A Computer Vision project where our objective was to pilot a drone using visual targets in the environment.
- Images from both cameras of the drone are taken from the simulation in Unreal Engine 4 and sent to a Python program running in parallel.
- Pre-processing is applied to the live feed, then Harris-Corner detection is performed.
- Using detected points, edges are tested and filtered to strong black & white edges.
- Quadrilaterals are extracted from edges using simple rules and perspective transform is applied to retrieve a flattened image of a candidate target.
- If the extracted image corresponds to a target (ARuco markers), we retrieve its identification number and use some 3D-geometry to estimate its location and its rotation relative to the camera at hand.
- This information is finally sent back to the drone which applies time-averaging of the estimates to guide itself in the environment.

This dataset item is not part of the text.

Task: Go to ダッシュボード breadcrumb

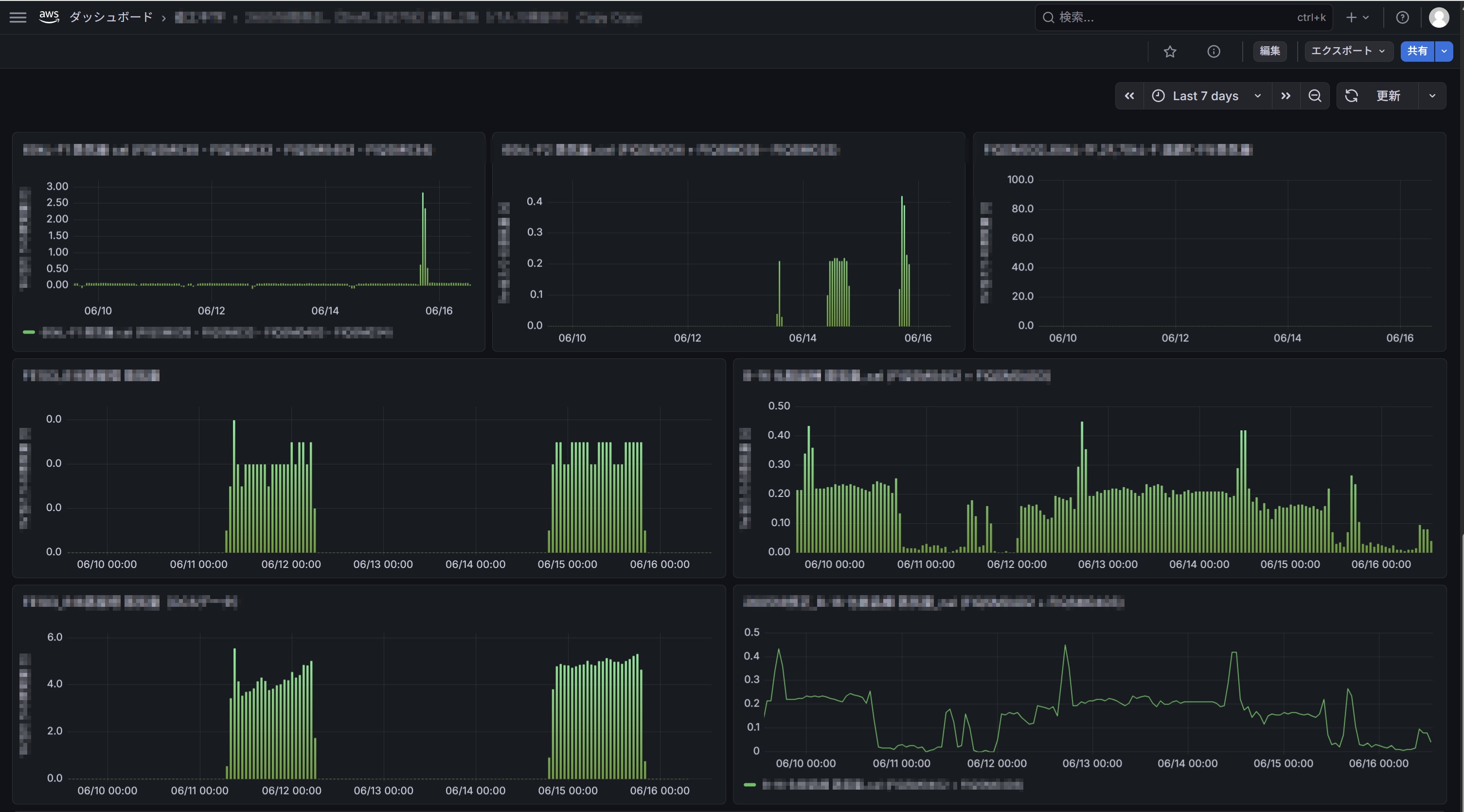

In the following video, we see the drone evolving in a simulated environment. Yellow-block targets are the ones the drone must follow whilst the others are parasites to test the identification of markers. On the right are the two camera views (600×600 pixels each) of the drone, one at the front of it, one at the bottom. We see red-green-blue frames appear repeatedly on the targets: these are the estimates the drone makes of their location and rotation. The yellow arrow on top of the drone represents the averaged estimated direction the drone must go when it’s ready to move to the next marker. Finally, we can see the navigation state of the drone on the top-right of the screen.
Final note: a PID controller is used to navigate towards a given target. To make things easier (as CV was the main focus of this project), gravity is automatically compensated and the drone can perform perfect odometry and speed measurements.